- EXERCISE DIRECTIONS: Please reproduce the section of the passage on the Delphi oracle and Old Testament prophecy that runs from "But if you look" to "and soundly defeated.", word for word.

- SOURCE PASSAGE:
━━━━

But if you look carefully at the oracles that were given there at Delphi, they were always shrouded in a certain ambiguity. It's as if the oracle was making sure that he was hedging his bets. The story is of a king or a general who was also a king who was about to engage in a great battle inquired of the oracle of Delphi of the outcome of this battle. And the oracle said to the king, O king, this will be a day of great and mighty victory. And the king went back to his troops, all enthusiastic about this prediction that he had received, marched into battle and was roundly and soundly defeated.

His armies were routed, and the oracle of Delphi proved to be true because indeed it was a great day of victory for the other side. And that sort of prophecy is a prophecy that can't lose. That's exactly the opposite of the kind of prophecy and promise that we get from God in the pages of the Old Testament, where there the prophecies have specific and often detailed outcomes. And of course, one of the most noteworthy promises of the Old Testament with respect to the Messiah who is to be born at some future date specifies where He will be born, for example, where the prophet Micah designates this tiny little village of Bethlehem as the place where the Messiah will be born. But another Old Testament prophecy that has received quite a bit of attention and no small amount of controversy is the one that is cited in the in the gospel of Matthew in his account of the birth of Jesus. We read in verse 18 of chapter 1 of Matthew's gospel, Matthew's account of the advent of Christ. He says this, Now the birth of Jesus Christ was as follows. After His mother Mary was betrothed to Joseph, before they came together, she was found with child of the Holy Spirit.

━━━━

- RAW RECORDS:
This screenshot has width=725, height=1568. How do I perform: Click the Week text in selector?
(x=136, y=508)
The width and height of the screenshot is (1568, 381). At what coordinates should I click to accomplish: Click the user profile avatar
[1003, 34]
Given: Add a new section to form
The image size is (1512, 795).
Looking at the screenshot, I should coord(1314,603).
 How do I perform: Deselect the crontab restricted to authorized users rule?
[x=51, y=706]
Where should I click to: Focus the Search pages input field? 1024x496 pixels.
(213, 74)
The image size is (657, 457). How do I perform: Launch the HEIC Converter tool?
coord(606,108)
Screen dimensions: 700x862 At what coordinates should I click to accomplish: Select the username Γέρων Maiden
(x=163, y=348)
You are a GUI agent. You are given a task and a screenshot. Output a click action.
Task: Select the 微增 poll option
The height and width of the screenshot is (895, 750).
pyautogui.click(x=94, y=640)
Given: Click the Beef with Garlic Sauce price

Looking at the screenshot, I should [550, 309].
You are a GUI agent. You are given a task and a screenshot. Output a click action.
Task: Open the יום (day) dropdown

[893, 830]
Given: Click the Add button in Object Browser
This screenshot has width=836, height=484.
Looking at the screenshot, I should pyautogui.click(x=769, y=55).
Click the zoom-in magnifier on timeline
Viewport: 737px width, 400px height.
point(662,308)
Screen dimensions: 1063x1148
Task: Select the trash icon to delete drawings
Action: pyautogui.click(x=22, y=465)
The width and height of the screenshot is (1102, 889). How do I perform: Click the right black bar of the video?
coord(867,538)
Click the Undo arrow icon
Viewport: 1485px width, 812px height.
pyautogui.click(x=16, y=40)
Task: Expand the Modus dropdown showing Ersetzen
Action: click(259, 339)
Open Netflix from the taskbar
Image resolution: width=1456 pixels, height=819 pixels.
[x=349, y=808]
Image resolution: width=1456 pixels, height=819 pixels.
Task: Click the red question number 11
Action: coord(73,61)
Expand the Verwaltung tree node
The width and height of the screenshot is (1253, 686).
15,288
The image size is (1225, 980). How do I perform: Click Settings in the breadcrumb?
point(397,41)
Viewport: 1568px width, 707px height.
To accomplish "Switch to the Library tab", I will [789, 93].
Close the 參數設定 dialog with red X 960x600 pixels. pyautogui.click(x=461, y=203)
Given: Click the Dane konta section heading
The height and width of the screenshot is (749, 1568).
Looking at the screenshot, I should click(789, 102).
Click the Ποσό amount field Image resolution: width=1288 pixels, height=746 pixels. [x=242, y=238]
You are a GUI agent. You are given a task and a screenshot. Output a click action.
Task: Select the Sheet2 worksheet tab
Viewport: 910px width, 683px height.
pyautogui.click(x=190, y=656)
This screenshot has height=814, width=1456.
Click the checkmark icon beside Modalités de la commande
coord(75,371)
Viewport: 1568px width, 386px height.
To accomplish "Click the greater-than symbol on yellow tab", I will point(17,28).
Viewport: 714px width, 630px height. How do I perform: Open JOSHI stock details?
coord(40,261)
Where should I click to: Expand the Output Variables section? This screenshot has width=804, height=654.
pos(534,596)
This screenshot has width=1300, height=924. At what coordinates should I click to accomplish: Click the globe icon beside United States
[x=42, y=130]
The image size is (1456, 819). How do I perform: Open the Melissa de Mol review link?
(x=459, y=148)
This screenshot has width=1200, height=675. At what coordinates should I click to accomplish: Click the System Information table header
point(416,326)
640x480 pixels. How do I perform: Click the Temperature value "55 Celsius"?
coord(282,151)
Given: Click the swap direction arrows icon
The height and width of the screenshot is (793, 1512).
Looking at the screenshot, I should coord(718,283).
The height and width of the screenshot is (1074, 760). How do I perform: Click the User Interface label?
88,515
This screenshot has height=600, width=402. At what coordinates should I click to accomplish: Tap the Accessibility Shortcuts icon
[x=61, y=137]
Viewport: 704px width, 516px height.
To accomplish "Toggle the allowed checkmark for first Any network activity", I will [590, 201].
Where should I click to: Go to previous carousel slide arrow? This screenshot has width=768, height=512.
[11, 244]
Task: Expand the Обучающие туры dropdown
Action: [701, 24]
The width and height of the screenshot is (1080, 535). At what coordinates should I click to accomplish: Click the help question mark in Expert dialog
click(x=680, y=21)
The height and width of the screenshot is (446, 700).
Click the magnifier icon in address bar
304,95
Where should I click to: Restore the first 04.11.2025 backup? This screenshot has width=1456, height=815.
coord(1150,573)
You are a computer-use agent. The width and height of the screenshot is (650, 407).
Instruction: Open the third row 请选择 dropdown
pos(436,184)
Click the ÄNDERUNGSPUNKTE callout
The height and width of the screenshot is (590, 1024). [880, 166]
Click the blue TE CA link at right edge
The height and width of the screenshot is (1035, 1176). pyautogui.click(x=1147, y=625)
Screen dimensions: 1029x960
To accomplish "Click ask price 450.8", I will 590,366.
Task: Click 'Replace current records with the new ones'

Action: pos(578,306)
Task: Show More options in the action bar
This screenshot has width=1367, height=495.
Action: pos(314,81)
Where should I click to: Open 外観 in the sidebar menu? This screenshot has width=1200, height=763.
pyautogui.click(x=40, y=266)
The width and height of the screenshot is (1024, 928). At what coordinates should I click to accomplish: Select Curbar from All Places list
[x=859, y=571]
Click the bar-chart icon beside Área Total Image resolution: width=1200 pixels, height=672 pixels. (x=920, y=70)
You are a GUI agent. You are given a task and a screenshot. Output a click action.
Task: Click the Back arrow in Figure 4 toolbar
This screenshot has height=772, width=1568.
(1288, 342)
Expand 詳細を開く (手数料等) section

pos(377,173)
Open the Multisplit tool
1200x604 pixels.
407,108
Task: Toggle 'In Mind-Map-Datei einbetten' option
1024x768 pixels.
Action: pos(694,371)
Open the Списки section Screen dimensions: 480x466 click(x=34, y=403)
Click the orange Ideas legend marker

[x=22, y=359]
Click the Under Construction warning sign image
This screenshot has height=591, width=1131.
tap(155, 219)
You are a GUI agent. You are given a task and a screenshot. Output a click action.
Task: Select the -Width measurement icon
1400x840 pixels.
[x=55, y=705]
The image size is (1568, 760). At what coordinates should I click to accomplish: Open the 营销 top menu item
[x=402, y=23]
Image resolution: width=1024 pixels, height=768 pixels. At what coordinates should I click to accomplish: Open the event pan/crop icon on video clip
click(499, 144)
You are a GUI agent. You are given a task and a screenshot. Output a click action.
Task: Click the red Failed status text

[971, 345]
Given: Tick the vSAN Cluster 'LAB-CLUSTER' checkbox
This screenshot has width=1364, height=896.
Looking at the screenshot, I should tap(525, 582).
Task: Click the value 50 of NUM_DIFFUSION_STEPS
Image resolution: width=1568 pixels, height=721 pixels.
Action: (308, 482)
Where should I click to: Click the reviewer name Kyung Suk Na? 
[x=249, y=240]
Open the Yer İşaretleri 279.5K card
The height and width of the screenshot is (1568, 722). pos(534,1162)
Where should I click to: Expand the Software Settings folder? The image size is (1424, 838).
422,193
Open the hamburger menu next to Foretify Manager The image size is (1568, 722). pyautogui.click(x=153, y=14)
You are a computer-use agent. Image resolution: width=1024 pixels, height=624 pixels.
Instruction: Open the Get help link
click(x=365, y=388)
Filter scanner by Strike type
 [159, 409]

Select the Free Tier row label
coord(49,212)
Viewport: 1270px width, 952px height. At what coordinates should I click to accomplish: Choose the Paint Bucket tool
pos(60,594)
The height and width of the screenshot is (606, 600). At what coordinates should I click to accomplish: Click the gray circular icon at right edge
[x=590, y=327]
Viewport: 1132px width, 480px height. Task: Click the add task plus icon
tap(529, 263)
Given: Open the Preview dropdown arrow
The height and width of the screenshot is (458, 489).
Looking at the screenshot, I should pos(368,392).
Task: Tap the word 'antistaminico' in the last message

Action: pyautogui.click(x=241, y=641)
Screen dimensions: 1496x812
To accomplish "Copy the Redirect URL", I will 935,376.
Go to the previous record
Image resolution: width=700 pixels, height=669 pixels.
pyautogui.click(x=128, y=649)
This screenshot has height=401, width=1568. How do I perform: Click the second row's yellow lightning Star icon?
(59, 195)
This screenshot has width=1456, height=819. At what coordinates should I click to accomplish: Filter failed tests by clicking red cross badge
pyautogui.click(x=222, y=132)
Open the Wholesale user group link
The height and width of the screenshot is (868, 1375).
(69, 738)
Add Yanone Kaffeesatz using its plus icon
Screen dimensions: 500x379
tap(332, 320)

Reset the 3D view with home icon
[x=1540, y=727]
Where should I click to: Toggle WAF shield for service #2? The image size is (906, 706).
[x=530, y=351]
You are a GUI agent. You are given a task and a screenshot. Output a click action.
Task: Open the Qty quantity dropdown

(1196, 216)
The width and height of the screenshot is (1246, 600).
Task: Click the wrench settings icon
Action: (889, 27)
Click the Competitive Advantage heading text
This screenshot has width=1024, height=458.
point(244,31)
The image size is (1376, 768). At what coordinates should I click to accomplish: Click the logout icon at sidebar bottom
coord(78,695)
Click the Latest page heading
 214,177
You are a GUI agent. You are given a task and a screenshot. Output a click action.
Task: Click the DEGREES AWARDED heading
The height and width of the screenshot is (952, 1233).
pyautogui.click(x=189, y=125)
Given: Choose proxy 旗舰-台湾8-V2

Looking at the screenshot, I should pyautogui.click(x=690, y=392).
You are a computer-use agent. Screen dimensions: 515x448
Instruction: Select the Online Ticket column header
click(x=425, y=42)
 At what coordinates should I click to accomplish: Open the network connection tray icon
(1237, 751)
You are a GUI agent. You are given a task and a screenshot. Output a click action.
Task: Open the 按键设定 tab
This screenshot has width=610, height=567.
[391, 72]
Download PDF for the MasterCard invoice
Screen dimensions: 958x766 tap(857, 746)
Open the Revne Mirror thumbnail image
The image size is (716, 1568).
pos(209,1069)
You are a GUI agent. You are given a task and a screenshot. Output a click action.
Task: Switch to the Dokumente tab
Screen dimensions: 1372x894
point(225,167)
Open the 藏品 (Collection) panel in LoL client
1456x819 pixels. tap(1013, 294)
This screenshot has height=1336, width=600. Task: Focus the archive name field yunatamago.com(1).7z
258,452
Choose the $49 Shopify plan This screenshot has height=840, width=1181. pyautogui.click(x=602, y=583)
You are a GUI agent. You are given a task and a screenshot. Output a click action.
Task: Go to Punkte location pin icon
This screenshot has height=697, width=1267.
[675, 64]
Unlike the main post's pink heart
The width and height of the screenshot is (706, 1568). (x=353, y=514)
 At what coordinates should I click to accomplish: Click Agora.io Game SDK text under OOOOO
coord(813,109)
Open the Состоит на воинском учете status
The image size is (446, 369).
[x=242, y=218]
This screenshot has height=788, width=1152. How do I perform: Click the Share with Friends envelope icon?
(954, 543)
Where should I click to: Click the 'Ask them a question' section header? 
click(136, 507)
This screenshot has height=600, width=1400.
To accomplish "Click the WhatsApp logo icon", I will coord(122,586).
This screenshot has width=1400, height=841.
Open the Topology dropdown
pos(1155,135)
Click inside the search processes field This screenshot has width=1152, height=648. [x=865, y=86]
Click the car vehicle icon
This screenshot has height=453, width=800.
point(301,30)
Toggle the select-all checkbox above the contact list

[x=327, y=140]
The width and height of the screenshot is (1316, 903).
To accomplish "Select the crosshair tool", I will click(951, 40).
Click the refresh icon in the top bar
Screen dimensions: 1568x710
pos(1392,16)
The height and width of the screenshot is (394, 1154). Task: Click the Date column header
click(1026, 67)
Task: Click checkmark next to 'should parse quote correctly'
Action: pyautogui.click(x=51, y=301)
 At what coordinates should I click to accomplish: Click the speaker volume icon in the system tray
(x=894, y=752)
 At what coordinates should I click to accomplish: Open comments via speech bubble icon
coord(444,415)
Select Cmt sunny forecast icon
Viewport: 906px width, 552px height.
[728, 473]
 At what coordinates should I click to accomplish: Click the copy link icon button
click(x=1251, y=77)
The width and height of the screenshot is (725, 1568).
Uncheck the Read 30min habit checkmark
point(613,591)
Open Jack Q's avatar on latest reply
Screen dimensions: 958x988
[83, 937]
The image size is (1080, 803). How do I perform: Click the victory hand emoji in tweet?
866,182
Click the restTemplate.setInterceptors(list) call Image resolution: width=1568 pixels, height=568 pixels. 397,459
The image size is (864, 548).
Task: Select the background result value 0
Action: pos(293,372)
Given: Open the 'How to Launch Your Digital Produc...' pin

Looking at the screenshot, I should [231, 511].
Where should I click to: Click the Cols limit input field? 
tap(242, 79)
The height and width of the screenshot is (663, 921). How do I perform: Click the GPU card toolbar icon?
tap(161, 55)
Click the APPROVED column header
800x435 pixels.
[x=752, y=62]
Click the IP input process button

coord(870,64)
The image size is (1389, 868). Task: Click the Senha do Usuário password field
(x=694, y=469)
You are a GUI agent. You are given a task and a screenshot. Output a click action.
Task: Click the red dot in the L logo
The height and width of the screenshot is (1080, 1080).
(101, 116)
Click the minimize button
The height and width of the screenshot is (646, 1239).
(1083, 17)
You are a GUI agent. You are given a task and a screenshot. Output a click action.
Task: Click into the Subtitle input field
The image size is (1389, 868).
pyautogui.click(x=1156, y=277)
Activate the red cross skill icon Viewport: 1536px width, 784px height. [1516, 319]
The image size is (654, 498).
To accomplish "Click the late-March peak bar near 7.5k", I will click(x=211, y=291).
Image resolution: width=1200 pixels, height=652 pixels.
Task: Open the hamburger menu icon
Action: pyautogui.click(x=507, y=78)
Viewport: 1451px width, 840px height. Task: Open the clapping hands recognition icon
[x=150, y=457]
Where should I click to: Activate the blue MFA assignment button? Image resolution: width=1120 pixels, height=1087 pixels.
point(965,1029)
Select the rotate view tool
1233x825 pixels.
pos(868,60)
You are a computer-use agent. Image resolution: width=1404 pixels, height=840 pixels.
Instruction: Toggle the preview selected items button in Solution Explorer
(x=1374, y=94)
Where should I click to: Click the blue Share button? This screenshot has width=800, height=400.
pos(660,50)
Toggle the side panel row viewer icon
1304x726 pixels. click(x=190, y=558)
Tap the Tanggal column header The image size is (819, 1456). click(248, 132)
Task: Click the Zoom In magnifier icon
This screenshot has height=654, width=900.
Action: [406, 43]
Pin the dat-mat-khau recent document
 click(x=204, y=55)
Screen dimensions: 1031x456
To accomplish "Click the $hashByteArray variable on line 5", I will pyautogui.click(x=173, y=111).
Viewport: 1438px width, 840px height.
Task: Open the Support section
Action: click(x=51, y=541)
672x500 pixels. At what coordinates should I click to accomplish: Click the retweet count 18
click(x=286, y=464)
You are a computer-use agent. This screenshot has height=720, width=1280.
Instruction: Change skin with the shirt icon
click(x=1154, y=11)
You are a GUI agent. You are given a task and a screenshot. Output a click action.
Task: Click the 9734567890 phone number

━━━━

- EXERCISE ANSWER:
But if you look carefully at the oracles that were given there at Delphi, they were always shrouded in a certain ambiguity. It's as if the oracle was making sure that he was hedging his bets. The story is of a king or a general who was also a king who was about to engage in a great battle inquired of the oracle of Delphi of the outcome of this battle. And the oracle said to the king, O king, this will be a day of great and mighty victory. And the king went back to his troops, all enthusiastic about this prediction that he had received, marched into battle and was roundly and soundly defeated.